The sound of Unknown Mortal Orchestra's eponymous 2011 debut was a hodgepodge of psychedelia and funk filtered through a spacey garage-rock sheen. It's a bewitching album, experimental but endlessly listenable, sonically layered but also fun to sing along to.

II, the band's latest, picks up where the last album left off, but doubles down on the band's penchant for straying from an essentialist view of what a garage album should sound like. "So Good at Being in Trouble" is a straight-up soul song, with singer Ruban Nielson channeling more Al Green than Reg Presley. Overall, II is less interested in squelch. It's a calmer album than its predecessor, constantly skirting the line between rock and R&B, like on "Monki," a seven-minute-long come-on in which the bridge consists of nothing more than some minimalist psychedelic guitar noodling and a drum kit so muffled it sounds like it's being played in a paper bag in the other room. It's surprising that something so spare could sound so crammed with references—to krautrock, to Zeppelin, to Cream, to Sam Cooke.

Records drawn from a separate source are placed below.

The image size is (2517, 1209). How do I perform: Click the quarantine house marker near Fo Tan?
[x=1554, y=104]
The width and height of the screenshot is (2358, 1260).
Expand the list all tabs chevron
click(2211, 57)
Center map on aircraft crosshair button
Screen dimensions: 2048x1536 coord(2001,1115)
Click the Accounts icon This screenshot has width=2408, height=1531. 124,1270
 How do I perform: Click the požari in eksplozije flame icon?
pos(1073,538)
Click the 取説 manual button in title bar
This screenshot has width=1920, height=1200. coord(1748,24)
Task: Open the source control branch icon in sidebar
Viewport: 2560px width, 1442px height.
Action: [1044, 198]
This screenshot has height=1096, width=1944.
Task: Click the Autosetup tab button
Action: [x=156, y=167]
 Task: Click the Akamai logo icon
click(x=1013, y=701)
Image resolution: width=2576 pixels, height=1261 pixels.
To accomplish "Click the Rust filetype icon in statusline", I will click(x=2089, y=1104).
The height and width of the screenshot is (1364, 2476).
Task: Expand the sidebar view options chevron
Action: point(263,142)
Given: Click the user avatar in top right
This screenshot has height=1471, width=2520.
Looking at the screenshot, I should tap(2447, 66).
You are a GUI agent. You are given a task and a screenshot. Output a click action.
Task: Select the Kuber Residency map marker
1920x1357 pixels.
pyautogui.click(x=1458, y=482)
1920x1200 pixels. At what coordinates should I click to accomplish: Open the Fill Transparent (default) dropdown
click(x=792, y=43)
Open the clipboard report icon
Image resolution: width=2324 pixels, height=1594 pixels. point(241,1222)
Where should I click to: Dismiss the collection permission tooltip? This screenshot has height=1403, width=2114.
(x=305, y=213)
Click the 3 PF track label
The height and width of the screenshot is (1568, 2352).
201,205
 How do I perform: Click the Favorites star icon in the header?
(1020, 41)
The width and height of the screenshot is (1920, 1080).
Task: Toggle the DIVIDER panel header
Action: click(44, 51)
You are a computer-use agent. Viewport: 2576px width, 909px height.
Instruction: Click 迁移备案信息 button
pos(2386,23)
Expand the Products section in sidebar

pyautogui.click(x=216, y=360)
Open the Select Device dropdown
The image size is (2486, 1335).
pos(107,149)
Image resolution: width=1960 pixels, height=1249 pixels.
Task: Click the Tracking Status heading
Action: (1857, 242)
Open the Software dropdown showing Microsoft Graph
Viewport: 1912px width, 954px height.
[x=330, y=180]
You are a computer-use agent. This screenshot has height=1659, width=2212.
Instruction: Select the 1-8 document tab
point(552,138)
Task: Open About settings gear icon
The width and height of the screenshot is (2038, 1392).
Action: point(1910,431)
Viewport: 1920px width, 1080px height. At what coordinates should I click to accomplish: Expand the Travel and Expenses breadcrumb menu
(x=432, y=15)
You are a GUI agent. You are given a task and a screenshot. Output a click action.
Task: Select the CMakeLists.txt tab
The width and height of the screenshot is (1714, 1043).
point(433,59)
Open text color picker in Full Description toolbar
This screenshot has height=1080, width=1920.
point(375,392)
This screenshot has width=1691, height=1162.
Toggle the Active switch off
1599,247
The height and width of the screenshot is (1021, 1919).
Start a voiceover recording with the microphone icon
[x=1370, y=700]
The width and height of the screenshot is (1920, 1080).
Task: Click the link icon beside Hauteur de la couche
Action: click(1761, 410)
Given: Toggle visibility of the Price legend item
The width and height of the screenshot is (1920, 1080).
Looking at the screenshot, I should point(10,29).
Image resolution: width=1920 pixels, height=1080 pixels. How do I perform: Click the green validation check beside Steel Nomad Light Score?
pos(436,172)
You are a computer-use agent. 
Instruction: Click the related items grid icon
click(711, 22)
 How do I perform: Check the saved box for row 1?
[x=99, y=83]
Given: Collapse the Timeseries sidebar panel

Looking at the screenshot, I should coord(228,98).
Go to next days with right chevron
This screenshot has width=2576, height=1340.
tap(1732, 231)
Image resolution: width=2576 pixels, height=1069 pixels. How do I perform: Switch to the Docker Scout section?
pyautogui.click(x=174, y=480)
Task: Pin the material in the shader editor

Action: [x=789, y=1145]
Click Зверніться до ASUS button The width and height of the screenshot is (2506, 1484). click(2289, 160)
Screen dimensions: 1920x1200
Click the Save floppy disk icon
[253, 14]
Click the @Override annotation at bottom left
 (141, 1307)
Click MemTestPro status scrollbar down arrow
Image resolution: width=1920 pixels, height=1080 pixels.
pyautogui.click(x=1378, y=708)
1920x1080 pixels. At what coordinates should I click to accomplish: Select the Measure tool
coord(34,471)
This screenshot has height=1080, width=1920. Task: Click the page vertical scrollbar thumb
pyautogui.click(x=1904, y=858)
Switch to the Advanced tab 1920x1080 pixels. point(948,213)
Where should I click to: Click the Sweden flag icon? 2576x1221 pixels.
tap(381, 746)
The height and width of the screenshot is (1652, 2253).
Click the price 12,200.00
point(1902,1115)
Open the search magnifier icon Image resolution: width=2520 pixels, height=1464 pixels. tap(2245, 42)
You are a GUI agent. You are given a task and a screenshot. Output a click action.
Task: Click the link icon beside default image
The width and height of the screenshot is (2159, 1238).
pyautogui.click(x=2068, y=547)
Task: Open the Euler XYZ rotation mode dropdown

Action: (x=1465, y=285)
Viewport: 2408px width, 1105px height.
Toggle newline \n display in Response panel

That spirit of synthesis dominates the album, from the raucous "Faded in the Morning" to the honey-sweet '60s pop of "Swim and Sleep (Like a Shark)" to the Hendrix-inspired swagger of "One at a Time." II begs to be listened to during dark, early morning hours as you're coming down from the previous night's escapades. It's haunted enough to match the mood, yet oddly comforting.